Цвета одежды представляют собой знаки. С одной стороны, возрастные и функциональные группы (женоподобные мальчики (gitons), жокеи, активные любовники, ебари, девицы, девушки хорошего тона, дуэньи и т. д.), с другой — цвета. Отношения между двумя коррелятами, как правило, являются произвольными (немотивированными). Тем не менее, как в языке, производится известная аналогия, пропорциональное или диаграмматическое отношение: цвет возрастает по интенсивности, по блеску, по огненности по мере того, как увеличивается возраст и сладострастие становится более зрелым: маленькие женоподобные мальчики (от семи до двенадцати лет) одеты в серые льняные одежды, как если бы этот бледно-серый цвет представлял блеклость и естественную пассивность их возраста; у более старших (от двенадцати до восемнадцати лет) одежды становятся пурпурными; затем те, кто становится активными любовниками (от девятнадцати до двадцати пяти лет), облачаются в красновато-коричневые фраки; у Жернанда знатные либертены носят алое трико, их головы увенчаны тюрбаном цвета красного пламени.

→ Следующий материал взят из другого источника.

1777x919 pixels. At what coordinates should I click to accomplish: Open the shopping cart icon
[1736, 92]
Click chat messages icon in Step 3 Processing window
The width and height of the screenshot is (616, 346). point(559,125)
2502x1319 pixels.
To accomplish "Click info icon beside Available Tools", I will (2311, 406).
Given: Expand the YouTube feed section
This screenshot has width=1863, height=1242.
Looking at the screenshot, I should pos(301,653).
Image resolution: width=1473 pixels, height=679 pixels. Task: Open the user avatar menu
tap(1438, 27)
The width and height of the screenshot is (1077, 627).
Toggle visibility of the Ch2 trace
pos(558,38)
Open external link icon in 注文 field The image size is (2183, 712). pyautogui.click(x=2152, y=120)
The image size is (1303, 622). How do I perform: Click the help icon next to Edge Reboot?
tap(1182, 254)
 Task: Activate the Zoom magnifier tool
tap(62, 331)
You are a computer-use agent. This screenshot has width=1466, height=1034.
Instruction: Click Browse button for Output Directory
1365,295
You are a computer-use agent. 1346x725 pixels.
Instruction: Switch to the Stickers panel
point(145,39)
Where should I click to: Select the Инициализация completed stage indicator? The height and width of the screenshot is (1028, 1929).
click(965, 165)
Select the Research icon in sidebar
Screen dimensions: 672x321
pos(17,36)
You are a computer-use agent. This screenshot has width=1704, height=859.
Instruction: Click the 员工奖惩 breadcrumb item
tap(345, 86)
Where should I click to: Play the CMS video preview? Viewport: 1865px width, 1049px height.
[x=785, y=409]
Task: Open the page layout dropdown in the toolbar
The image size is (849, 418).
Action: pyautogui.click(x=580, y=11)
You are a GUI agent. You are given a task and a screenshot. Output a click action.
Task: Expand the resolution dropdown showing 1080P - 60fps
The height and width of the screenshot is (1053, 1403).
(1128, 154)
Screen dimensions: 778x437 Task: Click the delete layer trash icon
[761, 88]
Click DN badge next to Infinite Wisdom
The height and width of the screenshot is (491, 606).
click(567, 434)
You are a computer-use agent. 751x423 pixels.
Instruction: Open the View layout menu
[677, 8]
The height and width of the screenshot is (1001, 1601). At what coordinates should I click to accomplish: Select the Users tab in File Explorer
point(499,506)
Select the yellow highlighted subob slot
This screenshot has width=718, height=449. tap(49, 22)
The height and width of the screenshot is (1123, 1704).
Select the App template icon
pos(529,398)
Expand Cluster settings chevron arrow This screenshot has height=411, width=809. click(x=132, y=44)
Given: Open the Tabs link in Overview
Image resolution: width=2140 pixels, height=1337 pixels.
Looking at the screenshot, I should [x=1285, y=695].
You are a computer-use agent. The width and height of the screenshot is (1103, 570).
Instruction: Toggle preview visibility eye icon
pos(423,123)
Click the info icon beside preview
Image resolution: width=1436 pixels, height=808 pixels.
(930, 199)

«Какая восхитительная группа!» — восклицает Дюран, глядя на Жюльетту, «занятую» четырьмя анконскими крючниками. Садовская группа зачастую представляет собой живописный или скульптурный объект: дискурс схватывает фигуры разврата не только упорядоченными, «архитектурными», но и, прежде всего, фиксированными, кадрированными, освещенными; он рассматривает их как живые картины. Эта форма зрелища мало изучена, вероятно, потому, что никто таких зрелищ больше не устраивает. И все-таки надо ли напоминать, что живая картина длительное время была буржуазным развлечением, аналогичным шараде? Будучи ребенком, автор этих строк — во время благочестивых провинциальных распродаж — неоднократно наблюдал большие живые картины — например, «Спящую красавицу»; он не знал, что эта светская игра обладает такой же фантазматической сущностью, что и садовская картина; понял он это, вероятно, впоследствии, заметив, что фотограмма фильма противопоставляется самому фильму посредством разрыва, который устраивается не через изъятие (обездвиживают и публикуют сцену, взятую из какого-нибудь великого фильма), но, если можно так сказать, через перверсию: живая картина, вопреки внешне тотальному характеру фигурации, представляет собой фетишеподобный объект (обездвиживать, освещать, кадрировать — все равно что раздроблять), тогда как фильм, как нечто функционирующее, можно уподобить истерической активности (кино состоит не в оживлении образов; оппозиция между фотографией и фильмом не равнозначна оппозиции между фиксированными и подвижными образами; кино состоит не в том, что система представляет фигуры, но в том, что систему заставляют функционировать).